**THE TASK**
Which lines of the data below hold "label"? Copy each of them.
-- TASK DATA follows --
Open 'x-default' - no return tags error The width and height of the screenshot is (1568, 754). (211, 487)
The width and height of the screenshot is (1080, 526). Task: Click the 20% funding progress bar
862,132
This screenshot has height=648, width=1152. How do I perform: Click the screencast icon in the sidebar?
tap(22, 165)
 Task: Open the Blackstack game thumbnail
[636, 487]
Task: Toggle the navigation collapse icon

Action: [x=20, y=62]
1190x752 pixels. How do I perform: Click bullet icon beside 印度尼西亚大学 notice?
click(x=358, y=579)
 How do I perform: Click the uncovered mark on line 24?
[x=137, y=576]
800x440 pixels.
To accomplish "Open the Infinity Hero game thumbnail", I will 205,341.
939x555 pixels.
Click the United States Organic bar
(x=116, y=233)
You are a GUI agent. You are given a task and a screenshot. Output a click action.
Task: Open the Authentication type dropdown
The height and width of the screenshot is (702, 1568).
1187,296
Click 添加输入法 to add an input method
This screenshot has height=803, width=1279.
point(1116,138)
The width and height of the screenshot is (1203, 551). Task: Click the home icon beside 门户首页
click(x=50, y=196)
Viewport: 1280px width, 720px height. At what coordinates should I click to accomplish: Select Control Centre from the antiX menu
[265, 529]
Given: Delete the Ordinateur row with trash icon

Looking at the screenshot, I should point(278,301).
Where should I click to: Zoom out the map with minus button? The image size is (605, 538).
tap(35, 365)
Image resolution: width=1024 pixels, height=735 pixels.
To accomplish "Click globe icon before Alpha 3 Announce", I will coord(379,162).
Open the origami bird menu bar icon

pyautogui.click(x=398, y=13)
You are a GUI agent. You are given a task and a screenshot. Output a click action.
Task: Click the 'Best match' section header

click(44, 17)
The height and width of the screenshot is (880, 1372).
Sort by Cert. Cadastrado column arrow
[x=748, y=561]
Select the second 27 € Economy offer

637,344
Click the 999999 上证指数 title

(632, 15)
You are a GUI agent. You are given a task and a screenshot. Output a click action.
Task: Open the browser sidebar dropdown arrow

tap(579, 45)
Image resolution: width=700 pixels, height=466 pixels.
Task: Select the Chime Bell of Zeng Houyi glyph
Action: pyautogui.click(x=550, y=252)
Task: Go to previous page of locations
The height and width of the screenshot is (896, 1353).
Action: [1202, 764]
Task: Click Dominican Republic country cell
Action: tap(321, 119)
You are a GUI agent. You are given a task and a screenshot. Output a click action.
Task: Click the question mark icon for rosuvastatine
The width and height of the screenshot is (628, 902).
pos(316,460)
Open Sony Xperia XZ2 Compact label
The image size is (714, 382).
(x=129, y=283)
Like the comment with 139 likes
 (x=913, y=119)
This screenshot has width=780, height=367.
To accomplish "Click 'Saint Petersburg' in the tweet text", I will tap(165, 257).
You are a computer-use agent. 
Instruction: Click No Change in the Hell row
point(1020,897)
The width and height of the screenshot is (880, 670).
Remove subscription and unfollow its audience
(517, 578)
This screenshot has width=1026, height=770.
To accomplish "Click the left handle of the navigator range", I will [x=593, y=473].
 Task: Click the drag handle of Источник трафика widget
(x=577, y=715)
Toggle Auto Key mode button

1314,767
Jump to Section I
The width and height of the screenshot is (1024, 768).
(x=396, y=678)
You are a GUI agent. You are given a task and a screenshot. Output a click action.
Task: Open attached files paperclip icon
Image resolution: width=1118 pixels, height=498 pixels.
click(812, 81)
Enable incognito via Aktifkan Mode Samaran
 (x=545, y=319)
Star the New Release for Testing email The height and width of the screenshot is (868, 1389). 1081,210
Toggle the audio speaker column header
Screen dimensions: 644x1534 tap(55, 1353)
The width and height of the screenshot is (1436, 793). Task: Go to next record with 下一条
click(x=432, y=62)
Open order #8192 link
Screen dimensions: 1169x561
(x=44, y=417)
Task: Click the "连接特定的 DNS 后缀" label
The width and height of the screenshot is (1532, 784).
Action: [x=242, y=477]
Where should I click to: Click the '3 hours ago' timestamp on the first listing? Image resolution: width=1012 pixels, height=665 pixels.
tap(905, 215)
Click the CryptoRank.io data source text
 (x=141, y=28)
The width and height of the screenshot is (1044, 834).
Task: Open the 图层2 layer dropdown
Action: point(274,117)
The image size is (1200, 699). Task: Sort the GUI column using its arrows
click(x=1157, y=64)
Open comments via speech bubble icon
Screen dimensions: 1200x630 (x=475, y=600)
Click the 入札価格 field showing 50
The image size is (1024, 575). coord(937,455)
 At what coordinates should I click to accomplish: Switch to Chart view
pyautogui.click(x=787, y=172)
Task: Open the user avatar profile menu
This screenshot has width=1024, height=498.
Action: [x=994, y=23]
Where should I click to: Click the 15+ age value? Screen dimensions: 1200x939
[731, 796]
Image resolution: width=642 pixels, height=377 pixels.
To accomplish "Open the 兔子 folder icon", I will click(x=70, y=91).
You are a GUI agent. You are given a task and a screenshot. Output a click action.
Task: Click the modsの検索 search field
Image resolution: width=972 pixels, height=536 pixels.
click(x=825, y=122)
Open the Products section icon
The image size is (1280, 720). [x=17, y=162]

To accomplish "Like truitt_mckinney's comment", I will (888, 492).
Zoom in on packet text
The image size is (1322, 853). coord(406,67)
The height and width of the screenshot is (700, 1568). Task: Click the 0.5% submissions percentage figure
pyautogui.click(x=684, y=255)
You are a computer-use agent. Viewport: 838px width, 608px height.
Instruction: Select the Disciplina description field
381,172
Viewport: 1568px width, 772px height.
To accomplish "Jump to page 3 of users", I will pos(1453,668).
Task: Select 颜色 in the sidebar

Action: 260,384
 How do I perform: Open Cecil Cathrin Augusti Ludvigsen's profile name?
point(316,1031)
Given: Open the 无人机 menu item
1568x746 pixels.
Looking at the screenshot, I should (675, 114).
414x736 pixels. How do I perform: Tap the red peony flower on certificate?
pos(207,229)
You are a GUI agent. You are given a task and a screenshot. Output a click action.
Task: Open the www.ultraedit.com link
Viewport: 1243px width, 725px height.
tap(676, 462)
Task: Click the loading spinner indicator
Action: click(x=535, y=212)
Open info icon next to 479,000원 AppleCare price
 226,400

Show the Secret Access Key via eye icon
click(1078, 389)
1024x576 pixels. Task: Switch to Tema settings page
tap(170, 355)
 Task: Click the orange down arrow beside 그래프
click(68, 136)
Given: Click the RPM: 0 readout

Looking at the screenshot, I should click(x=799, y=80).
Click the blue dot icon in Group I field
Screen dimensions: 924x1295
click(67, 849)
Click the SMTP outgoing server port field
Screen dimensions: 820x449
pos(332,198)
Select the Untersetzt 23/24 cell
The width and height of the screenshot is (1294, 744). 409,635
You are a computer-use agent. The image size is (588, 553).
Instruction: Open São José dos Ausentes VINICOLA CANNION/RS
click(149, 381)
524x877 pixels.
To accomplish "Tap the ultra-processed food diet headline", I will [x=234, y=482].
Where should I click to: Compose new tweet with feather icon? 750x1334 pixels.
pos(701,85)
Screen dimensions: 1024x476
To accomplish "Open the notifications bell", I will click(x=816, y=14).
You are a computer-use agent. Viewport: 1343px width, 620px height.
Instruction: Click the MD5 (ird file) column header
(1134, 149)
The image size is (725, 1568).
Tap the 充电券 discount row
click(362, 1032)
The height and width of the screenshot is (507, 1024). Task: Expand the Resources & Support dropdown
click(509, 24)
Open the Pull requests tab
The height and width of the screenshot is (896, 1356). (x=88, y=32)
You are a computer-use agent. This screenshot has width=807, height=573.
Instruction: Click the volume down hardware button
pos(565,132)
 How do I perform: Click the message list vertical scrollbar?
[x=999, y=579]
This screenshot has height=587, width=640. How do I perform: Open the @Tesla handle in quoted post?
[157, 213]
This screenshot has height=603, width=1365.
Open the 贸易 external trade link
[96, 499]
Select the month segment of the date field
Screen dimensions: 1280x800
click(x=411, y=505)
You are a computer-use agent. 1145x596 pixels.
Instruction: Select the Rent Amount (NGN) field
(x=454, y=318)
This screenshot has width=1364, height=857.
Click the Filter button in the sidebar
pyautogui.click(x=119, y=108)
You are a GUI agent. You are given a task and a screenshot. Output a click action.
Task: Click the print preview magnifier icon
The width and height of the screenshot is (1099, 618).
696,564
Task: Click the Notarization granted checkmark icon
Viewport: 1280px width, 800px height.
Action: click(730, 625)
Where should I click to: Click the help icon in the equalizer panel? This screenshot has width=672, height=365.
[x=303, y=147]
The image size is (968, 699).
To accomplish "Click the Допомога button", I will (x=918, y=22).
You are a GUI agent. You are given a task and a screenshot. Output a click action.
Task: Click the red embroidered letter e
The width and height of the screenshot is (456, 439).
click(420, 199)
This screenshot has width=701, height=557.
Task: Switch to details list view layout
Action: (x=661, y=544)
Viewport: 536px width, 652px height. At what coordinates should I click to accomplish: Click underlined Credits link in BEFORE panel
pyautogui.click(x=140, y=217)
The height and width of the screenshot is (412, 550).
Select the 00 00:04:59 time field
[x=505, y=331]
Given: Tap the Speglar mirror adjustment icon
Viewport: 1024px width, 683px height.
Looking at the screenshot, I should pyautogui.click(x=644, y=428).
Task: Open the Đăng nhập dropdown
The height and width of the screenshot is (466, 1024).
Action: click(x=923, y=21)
-- TASK DATA concluded --
**RESPONSE BOX**
Open Sony Xperia XZ2 Compact label
Task: Click the "连接特定的 DNS 后缀" label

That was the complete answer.